Terrificante è invece quello dei “carnefici” nella sala di controllo e nella sede di partito locale: irresponsabili e avidi di potere e poltrone, il direttore e i dirigenti comunisti dell’epoca sono ritratti sia nelle scelte folli del test di sicurezza a oltranza nel reattore, sia nella negazione del problema, tipico dei totalitarismi e dei sovranismi attuali (vedi alla voce Trump, Putin e Bolsonaro nella gestione pandemica attuale).
Persino Gorbacev, oggetto negli ultimi anni di un revisionismo storico come ultimo Presidente dell’Urss, ne esce con le ossa malconce, parzialmente assolto solo perché circondato da un apparato incompetente e troppo ancorato al passato (Gorbacev infatti era favorevole alla Glasnost, alla trasparenza e a un nuovo corso per l’impero sovietico in quegli anni, la cosiddetta Perestrojka).

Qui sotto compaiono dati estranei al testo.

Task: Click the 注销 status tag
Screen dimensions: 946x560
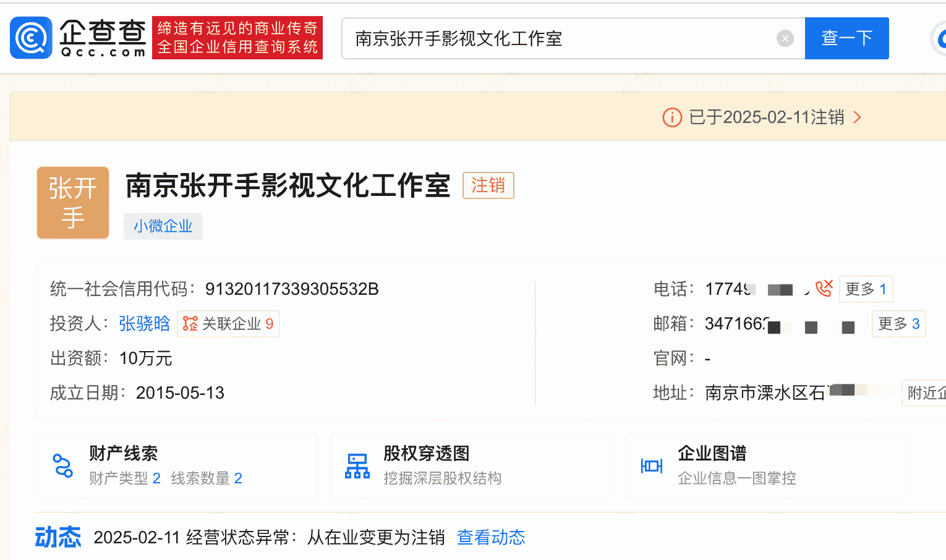Action: (488, 185)
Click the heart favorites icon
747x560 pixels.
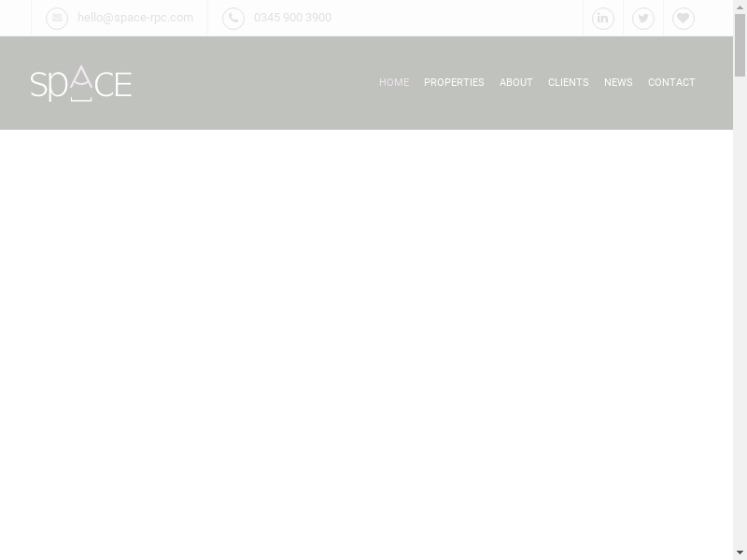click(x=684, y=19)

La sfida scienza e politica è messa in atto fin dalla prima puntata (mai così attuale in tempi di no Vax e scontri tra gli stessi virologi e infettivologi): memorabile la scena dell’allarme lanciato a Minsk in Bielorussia, dati di laboratorio rilevati alla mano, dalla scienziata Ulana (interpretata magnificamente da Emily Watson, mai così brava) di fronte all’ennesimo arrogante segretario locale del Soviet, completamente a digiuno di scienza e pericoli.
Voce della coscienza e della ragione per tutte le cinque puntate, l’esperta di Fisica nucleare è un personaggio inventato per rappresentare sul piccolo schermo il team di scienziati che circondò nella realtà il professor Legasov. La ricerca della verità per loro si dimostrerà tutta in salita, tra visite all’ospedale di Mosca con le relative domande ai malati terminali, ovvero i tecnici colpiti mortalmente dalle radiazioni, e le continue incursioni del KGB, il temibile servizio segreto russo da cui proviene l’attuale Presidente della Federazione Russa, fresco di referendum sulla presidenza a vita.
Diretto magistralmente, con un bel lavoro musicale e soprattutto sul sonoro (eccellente la ricostruzione precisa dell’esplosione), Chernobyl è uno di quei prodotti nati per la TV che meriterebbe un passaggio anche sul grande schermo, per ripensare la società in cui viviamo e riflettere sulle pandemie in corso e su quelle future.